*** Material for this exercise ***

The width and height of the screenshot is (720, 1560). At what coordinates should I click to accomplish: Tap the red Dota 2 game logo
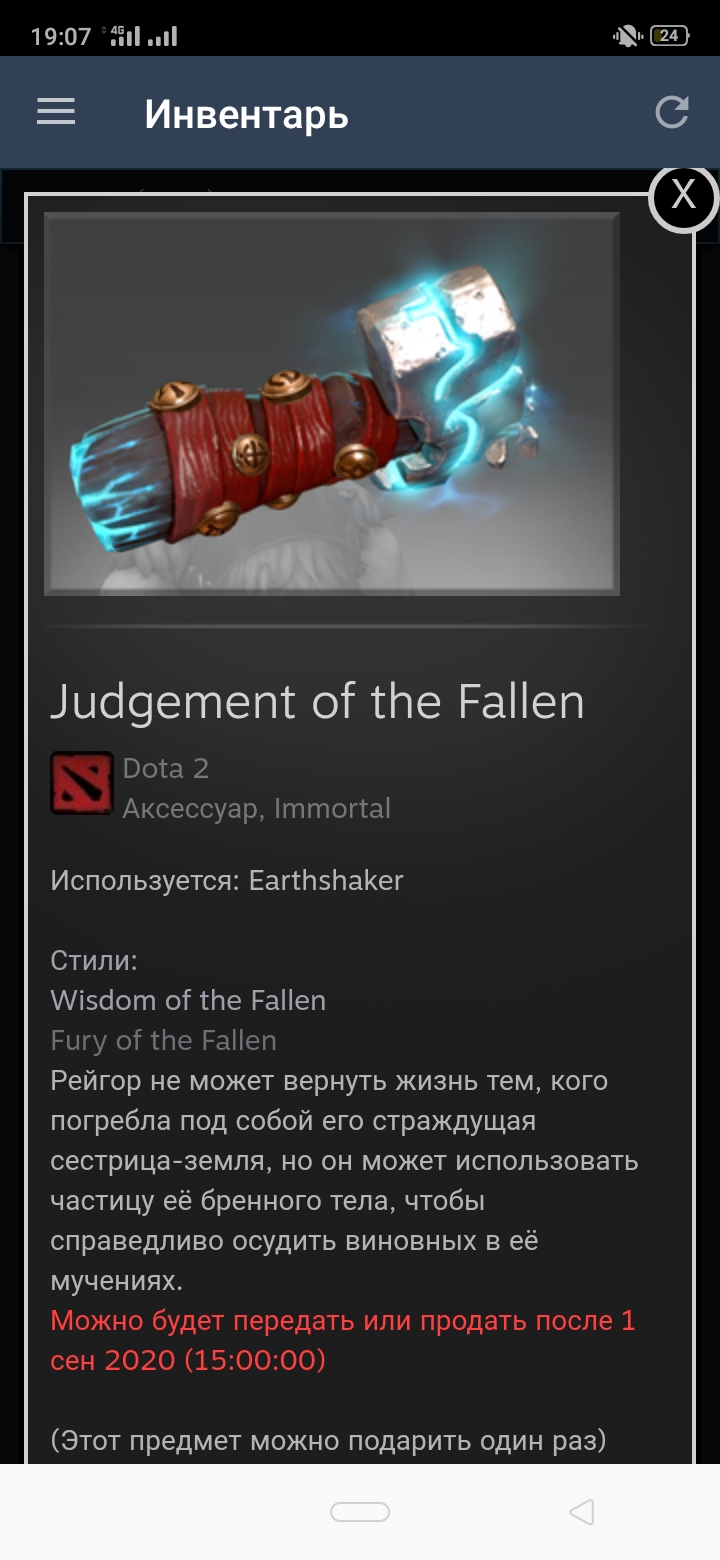(82, 783)
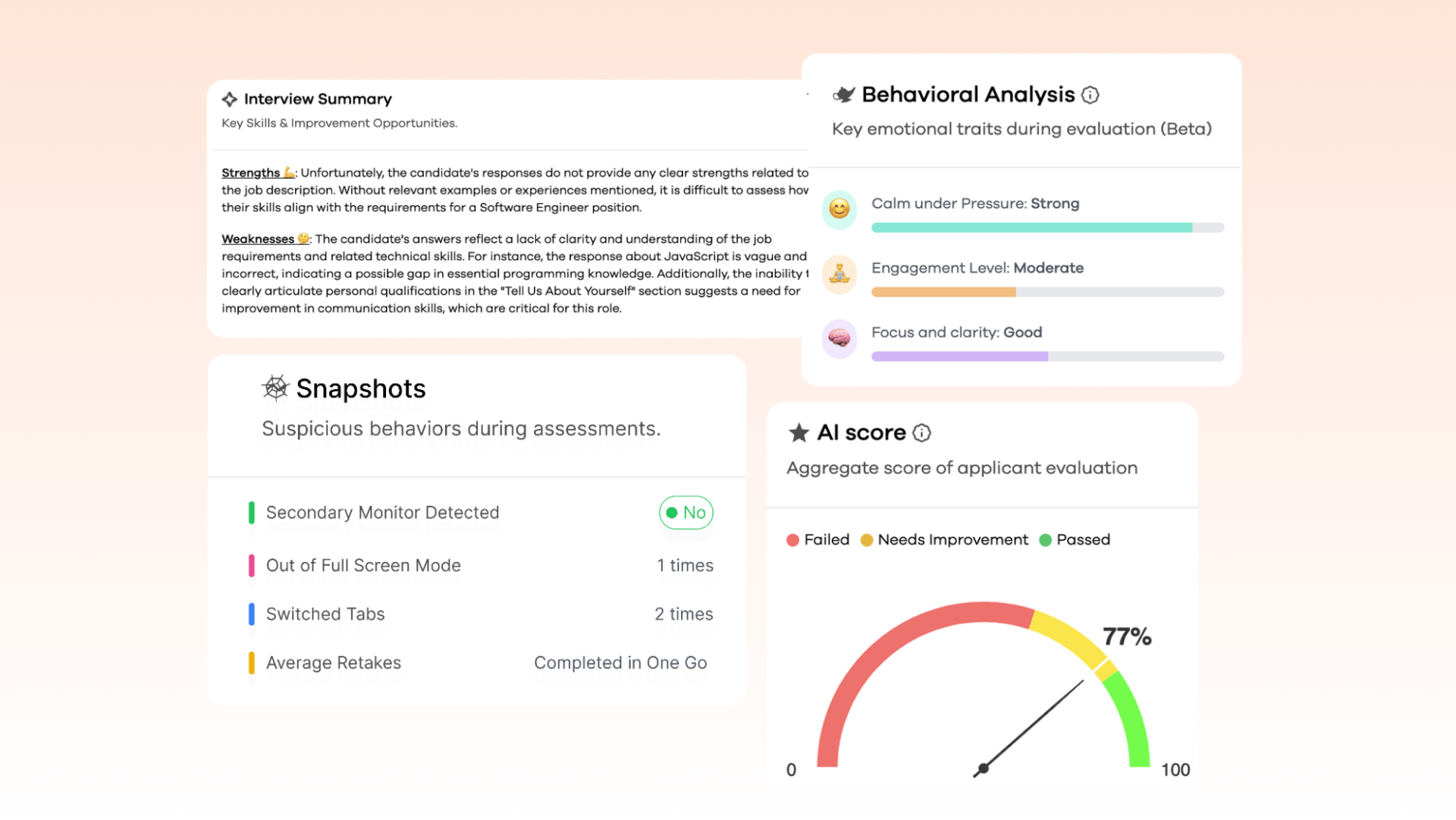
Task: Select the Out of Full Screen Mode row
Action: pyautogui.click(x=481, y=566)
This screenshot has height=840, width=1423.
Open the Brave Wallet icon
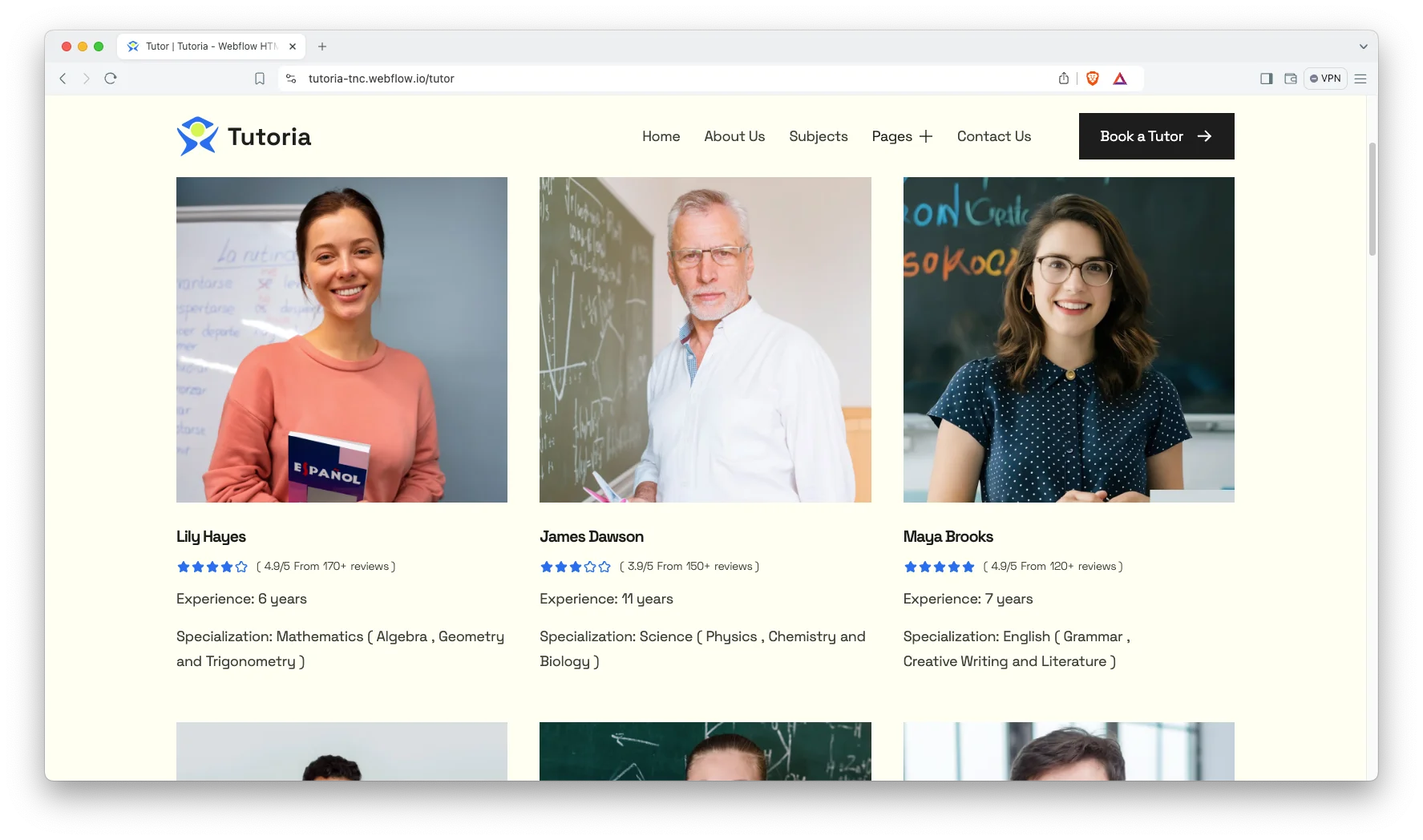pyautogui.click(x=1291, y=79)
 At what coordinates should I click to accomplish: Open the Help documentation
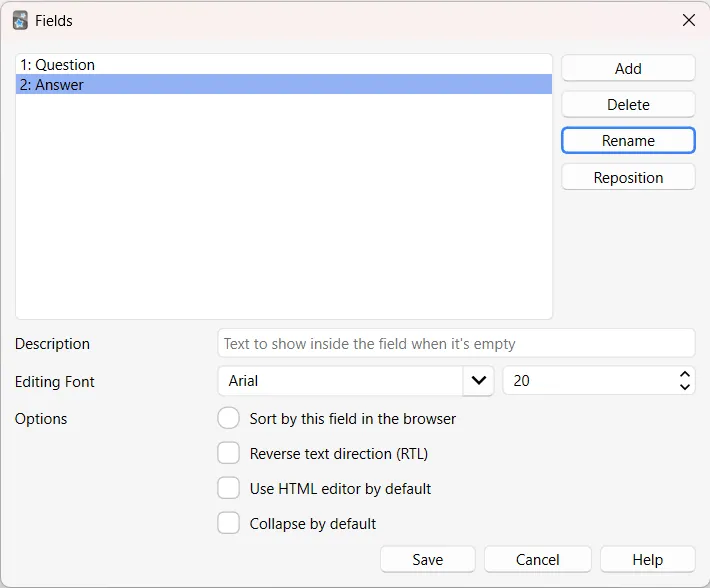click(x=648, y=559)
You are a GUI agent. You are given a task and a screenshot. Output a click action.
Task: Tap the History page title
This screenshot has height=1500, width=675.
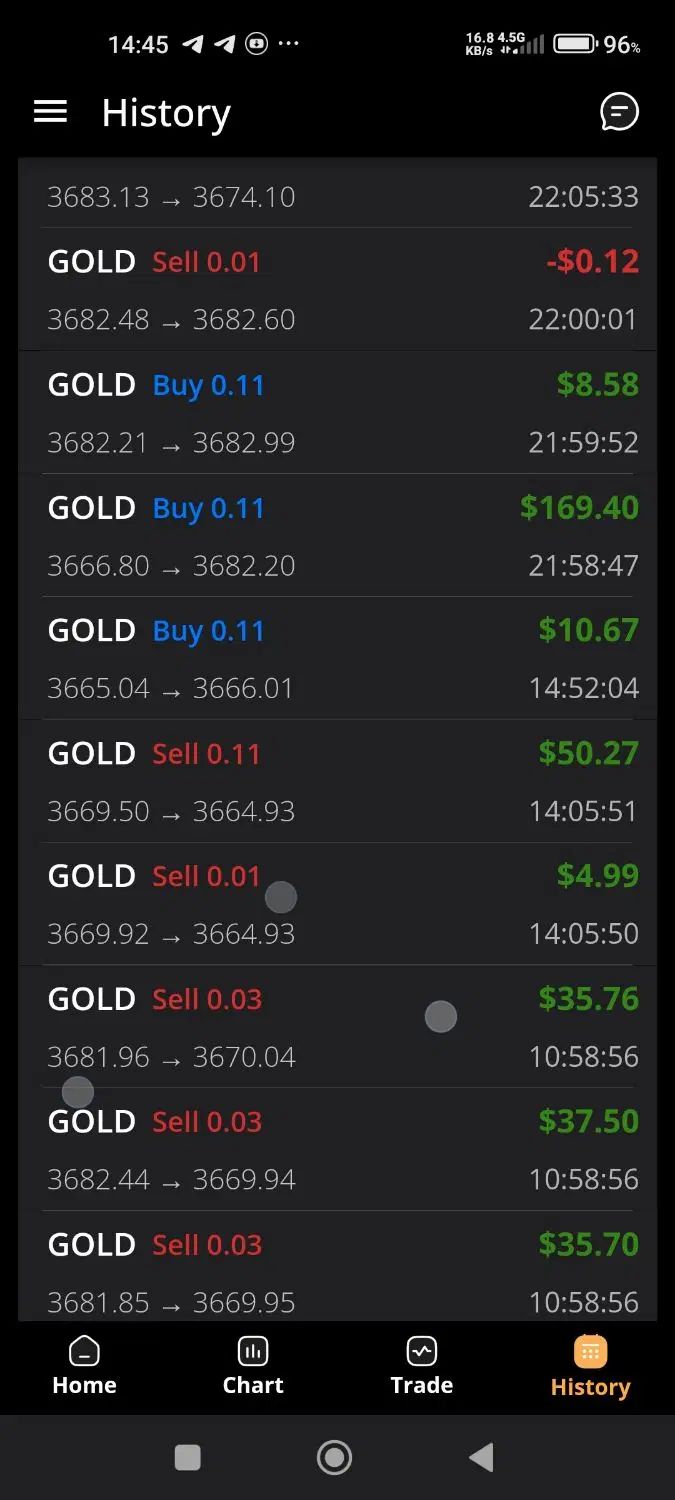[166, 113]
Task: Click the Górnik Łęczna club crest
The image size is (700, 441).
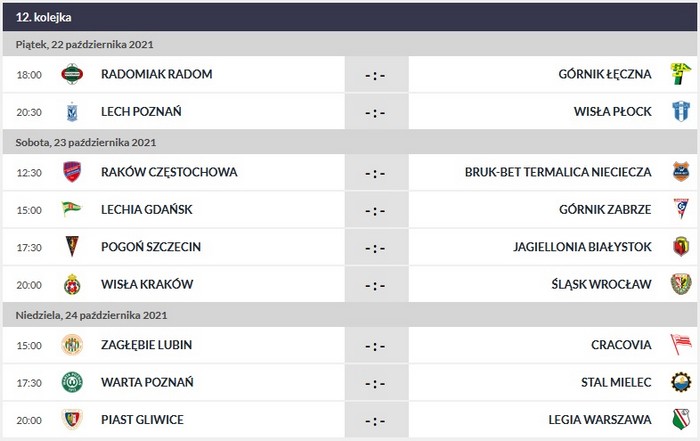Action: click(681, 74)
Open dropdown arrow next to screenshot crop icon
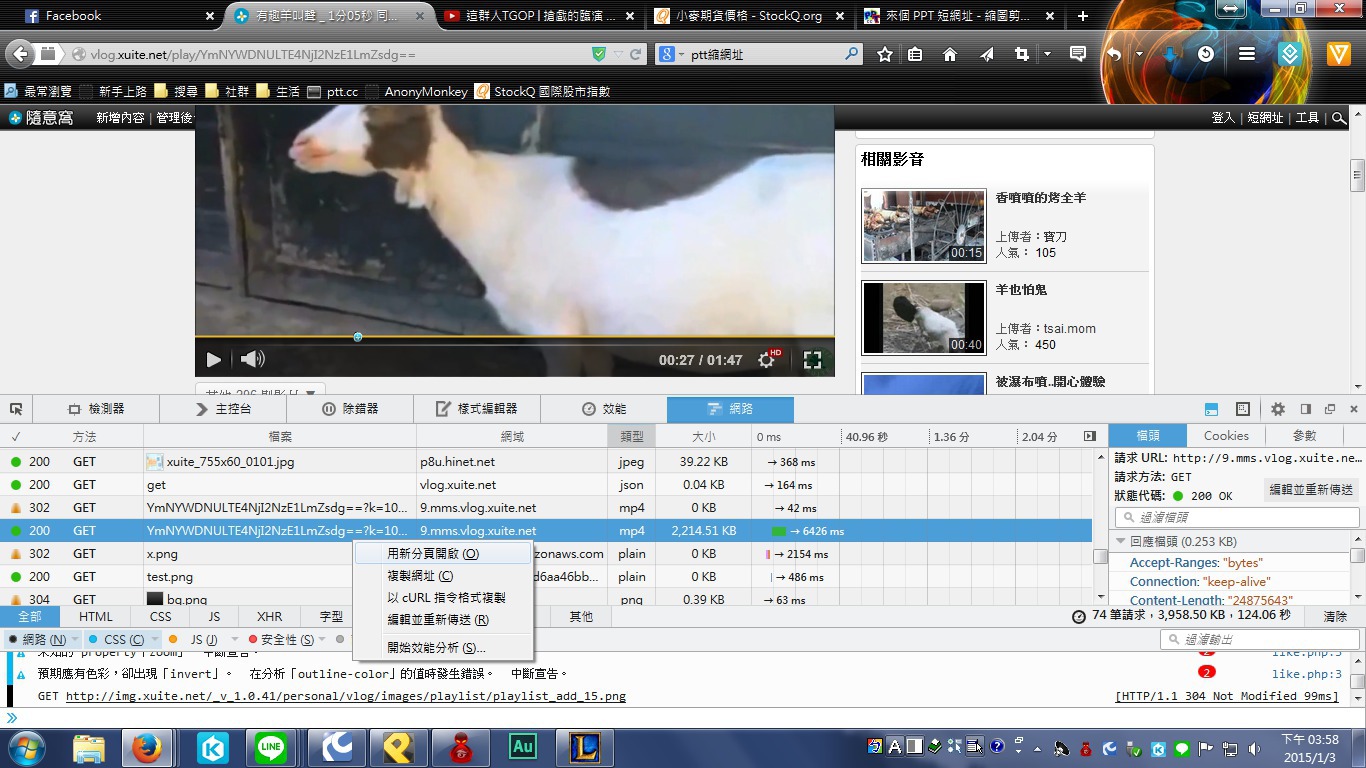 coord(1047,55)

*** End of Material for this exercise ***

Problem> From the entries above, output every line exactly and omit any image.

Task result>
The width and height of the screenshot is (720, 1560). At what coordinates should I click to accomplish: Tap the red Dota 2 game logo
(82, 783)
Task: Select the Out of Full Screen Mode row
Action: pyautogui.click(x=481, y=566)
This screenshot has height=840, width=1423.
Open the Brave Wallet icon
pyautogui.click(x=1291, y=79)
 At what coordinates should I click to accomplish: Open the Help documentation
click(x=648, y=559)
You are a GUI agent. You are given a task and a screenshot. Output a click action.
Task: Tap the History page title
This screenshot has height=1500, width=675.
[166, 113]
Task: Click the Górnik Łęczna club crest
The image size is (700, 441).
Action: click(681, 74)
Open dropdown arrow next to screenshot crop icon
 coord(1047,55)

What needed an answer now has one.